### Source
◆ ◆ ◆ ◆ ◆ ◆ ◆

Business economics
Interest rates stabilize, how will bank profits shape up in 2026?
Assuming credit growth is maintained at 15% during the 2026–2027 period, while the net interest margin (NIM) remains stable around 3.15%, bank profits could grow by 17%.
Industry-wide credit growth as of April 2026 reached 4.4%. This increase is more positive than the 2023–2024 period but slower compared to recent years, according to data from Shinhan Securities. This trend can be explained by the State Bank of Vietnam's (SBV) actions to regulate credit growth, preventing overheated lending into real estate while imposing quarterly credit room caps.
According to discussions with banks, quarterly credit rooms will be eased starting from the second quarter of 2026. Consequently, growth rates could improve over the remainder of 2026 (though this still depends on the annual credit room and the fundraising capacity of each bank), analysts from Shinhan Securities stated.

Concerns over inflation have impacted consumption and interest rates. (Illustration photo: MB)
Interest Rates Continue to Dominate Business Operations
Interest rates remain the dominant factor influencing everything from credit growth and cost of funds to the NIM of banks.
Deposit interest rates rose significantly during the final months of 2025 and early 2026. By the end of March 2026, mobilization rates for 6-to-12-month terms had increased by approximately 120 basis points.
Data from Shinhan Securities recorded an even sharper increase among private commercial banks. During the same period, deposit rates at private joint-stock commercial banks rose by about 200 basis points, while the state-owned banking group saw an increase of around 100 basis points. Analysts noted that actual interest rates might be higher than the officially listed online rates.
The race to mobilize capital cooled down slightly after April 10, following a meeting with the State Bank of Vietnam and regulatory official dispatches regarding interest rate listing and capital mobilization. In reality, fundraising is showing a clear divergence among banks. Institutions targeting high credit growth, such as VPBank or HDBank, aggressively pushed mobilization through promotional interest rate programmes, thereby recording positive deposit growth in Q1/2026.
The state-owned commercial banking group continues to maintain interest rate levels lower than the market average, resulting in slower deposit growth compared to the industry average. This put upward pressure on the loan-to-deposit ratio (LDR) of this group by the end of Q1/2026. However, following Circular 08/2028, this group holds a greater advantage as they are permitted to factor 20% of State Treasury deposits into their LDR calculations. This group currently holds about 99% of total State Treasury deposits across the entire system.
Facing liquidity pressures in Q1/2026, banks also accepted sharply higher mobilization costs through the bond channel. Many banks had to accept issuance interest rates ranging from 8% to 9%.
Simultaneously, capital mobilization via valuable papers continued to be aggressively pushed. For the whole industry, the outstanding balance of valuable papers increased by 10.54% compared to the end of 2025.
BIDV, ACB, VPBank, HDBank, Nam A Bank, and SeABank are the banks with capital mobilization rates via valuable papers significantly higher than the industry average, Shinhan Securities assessed.
Even the borrowing channel on the interbank market recorded higher costs for borrowing banks. Previously, since 2025, experts from VIS Rating had warned about the reliance of small-scale banks on interbank transactions, which could prolong higher liquidity pressures and drive up funding costs rapidly.

◆ ◆ ◆ ◆ ◆ ◆ ◆

### Exercise instructions
[1] In the article on bank profits in 2026, by about how much did deposit rates at private joint-stock commercial banks rise over the period Shinhan Securities tracked?
[2] Please continue the article on 2026 bank profits, starting right after its last sentence.

### Source material
◆ ◆ ◆ ◆ ◆ ◆ ◆

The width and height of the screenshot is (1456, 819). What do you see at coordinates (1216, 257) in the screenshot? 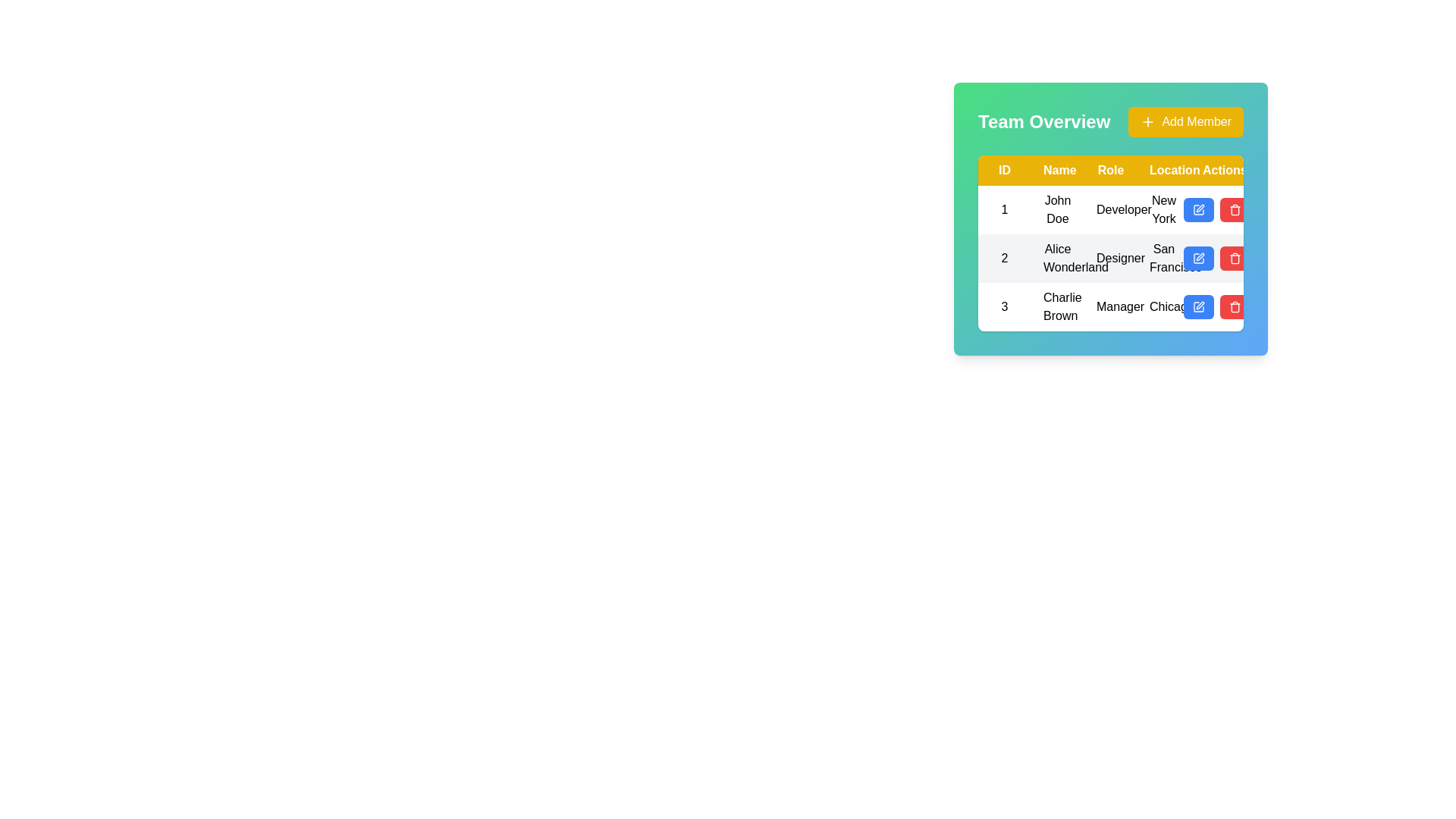
I see `the graphical separator located in the middle of the 'Actions' column in the second row of the table under the 'Team Overview' section, which separates the blue button on the left and the red button on the right` at bounding box center [1216, 257].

◆ ◆ ◆ ◆ ◆ ◆ ◆

### Responses for each task
[1] About 200 basis points.

[2]
Rising costs of funds were clearly reflected in the Q1/2026 business results of banks, while lending interest rates could not be adjusted correspondingly. This compressed the NIM of many lenders.
Shinhan Securities also noted that with the current higher interest rate environment, the competition for capital mobilization among banks will intensify in the near future, especially for banks that recorded negative deposit growth in Q1/2026.
"Given the current inflation situation, interest rates cannot be expected to drop sharply to stimulate the economy. Interest rates will tend to anchor at the current level—higher than in 2025—to play a stabilizing role rather than supporting economic growth," an expert projected.
Asset Quality Needs Watching
According to analysts, alongside funding cost pressures, asset quality is also an issue that needs to be closely monitored in the coming period. Based on banks' financial statements, non-performing loan (NPL) ratios tended to rise slightly at the end of the first quarter, but this is usually seasonal.

According to experts, interest rates cannot be expected to drop sharply to stimulate the economy given the current inflation situation. Bank profits may be affected as funding costs rise. (Illustration photo)
According to Shinhan Securities, after a period of aggressive bad debt resolution at the end of 2025, the industry-wide NPL ratio ticked up slightly at the end of Q1/2026. However, compared to the end of Q3/2025, this ratio remained virtually flat, holding steady at 1.9%.
Among them, Sacombank recorded a significant increase in bad debt and provisioning expenses due to making a 100% provision for balances related to Bamboo Airways. The remaining banks generally saw no major fluctuations in their NPL ratios compared to the end of Q3/2025.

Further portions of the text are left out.